§ EXERCISE BRIEF
List each line in the rows below that contains the word "Given", copying every such line in full.
━━━━━━
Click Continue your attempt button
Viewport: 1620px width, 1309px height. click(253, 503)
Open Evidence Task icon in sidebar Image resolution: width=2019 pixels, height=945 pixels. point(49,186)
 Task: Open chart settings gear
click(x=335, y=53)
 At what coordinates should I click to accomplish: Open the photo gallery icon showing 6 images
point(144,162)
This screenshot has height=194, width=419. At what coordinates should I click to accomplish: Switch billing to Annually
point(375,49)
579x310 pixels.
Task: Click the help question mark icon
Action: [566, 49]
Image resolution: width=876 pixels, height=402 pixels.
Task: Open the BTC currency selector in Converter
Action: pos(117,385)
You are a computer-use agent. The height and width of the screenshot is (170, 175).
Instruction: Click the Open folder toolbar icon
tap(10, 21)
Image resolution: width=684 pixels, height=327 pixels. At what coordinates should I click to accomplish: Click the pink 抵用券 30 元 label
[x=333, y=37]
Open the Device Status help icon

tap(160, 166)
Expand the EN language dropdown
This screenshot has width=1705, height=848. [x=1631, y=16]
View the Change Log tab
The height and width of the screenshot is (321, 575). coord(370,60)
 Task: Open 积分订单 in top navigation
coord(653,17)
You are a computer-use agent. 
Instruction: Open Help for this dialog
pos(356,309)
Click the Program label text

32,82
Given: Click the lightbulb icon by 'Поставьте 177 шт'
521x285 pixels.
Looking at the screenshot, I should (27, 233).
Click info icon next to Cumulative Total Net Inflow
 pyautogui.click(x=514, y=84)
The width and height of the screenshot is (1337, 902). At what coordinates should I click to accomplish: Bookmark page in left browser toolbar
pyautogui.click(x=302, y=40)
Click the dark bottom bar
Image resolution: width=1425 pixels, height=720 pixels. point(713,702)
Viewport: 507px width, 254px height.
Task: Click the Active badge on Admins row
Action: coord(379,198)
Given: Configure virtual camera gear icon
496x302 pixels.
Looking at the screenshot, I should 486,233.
━━━━━━
§ EXERCISE RESULT
Given: Click the lightbulb icon by 'Поставьте 177 шт'
Given: Configure virtual camera gear icon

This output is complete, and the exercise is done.